**Given passage**
# # # #
Since many machine learning dependencies are compiled and optimized for x86 CPUs, and the Grace CPU and Blackwell GPU are on separate PCBs, it is likely that there will also be an x86 + B200A NVL36 version.

However, although x86 CPUs can provide higher peak performance, their power consumption will be 100W higher, greatly increasing the thermal management challenges for OEMs.

In addition, considering the sales volume of Grace CPU, even if NVIDIA launches the x86 B200A NVL36 solution, they will push customers to choose GB200A NVL36.

Of course, GB200A NVL36 also has its own selling point - a 40kW air cooling system per rack.

After all, many customers can't afford the liquid cooling and power infrastructure required for a GB200 NVL72 that draws about 125 kW per rack (or a 36x2 with a total power consumption of more than 130 kW).

The H100 has a TDP of 700W and currently uses a 4U high 3DVC, while the 1000W H200 uses a 6U high 3DVC.
# # # #
**Assignment 1**
In the passage on NVL36 rack options, how much power does a GB200 NVL72 draw per rack?
**Assignment 2**
Please quote the passage on NVL36 rack options, beginning at the words "After all, many" and stopping after "6U high 3DVC.".
**Assignment 3**
According to the passage on NVL36 rack options, why is an x86 + B200A NVL36 version likely to exist as well?

**Stored records**
# # # #
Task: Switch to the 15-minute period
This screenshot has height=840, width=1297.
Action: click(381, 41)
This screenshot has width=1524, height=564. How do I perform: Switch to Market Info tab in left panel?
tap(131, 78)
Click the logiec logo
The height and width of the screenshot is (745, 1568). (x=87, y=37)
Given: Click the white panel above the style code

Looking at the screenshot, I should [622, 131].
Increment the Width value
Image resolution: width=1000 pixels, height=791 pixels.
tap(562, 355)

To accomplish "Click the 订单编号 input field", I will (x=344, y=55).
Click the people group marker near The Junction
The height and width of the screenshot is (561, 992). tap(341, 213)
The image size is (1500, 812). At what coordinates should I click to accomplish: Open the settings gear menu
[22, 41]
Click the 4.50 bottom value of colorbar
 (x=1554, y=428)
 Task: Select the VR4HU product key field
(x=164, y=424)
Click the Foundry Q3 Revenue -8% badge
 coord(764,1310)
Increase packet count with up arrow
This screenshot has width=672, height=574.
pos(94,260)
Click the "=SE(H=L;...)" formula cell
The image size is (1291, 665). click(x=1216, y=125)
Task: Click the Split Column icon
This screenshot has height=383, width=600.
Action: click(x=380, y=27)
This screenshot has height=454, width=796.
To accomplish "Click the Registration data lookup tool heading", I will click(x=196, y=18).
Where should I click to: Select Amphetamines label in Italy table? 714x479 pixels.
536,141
# # # #
**Answer section 1**
About 125 kW per rack.

**Answer section 2**
After all, many customers can't afford the liquid cooling and power infrastructure required for a GB200 NVL72 that draws about 125 kW per rack (or a 36x2 with a total power consumption of more than 130 kW).

The H100 has a TDP of 700W and currently uses a 4U high 3DVC, while the 1000W H200 uses a 6U high 3DVC.

**Answer section 3**
Many machine learning dependencies are compiled and optimized for x86 CPUs. Also, the Grace CPU and Blackwell GPU sit on separate PCBs.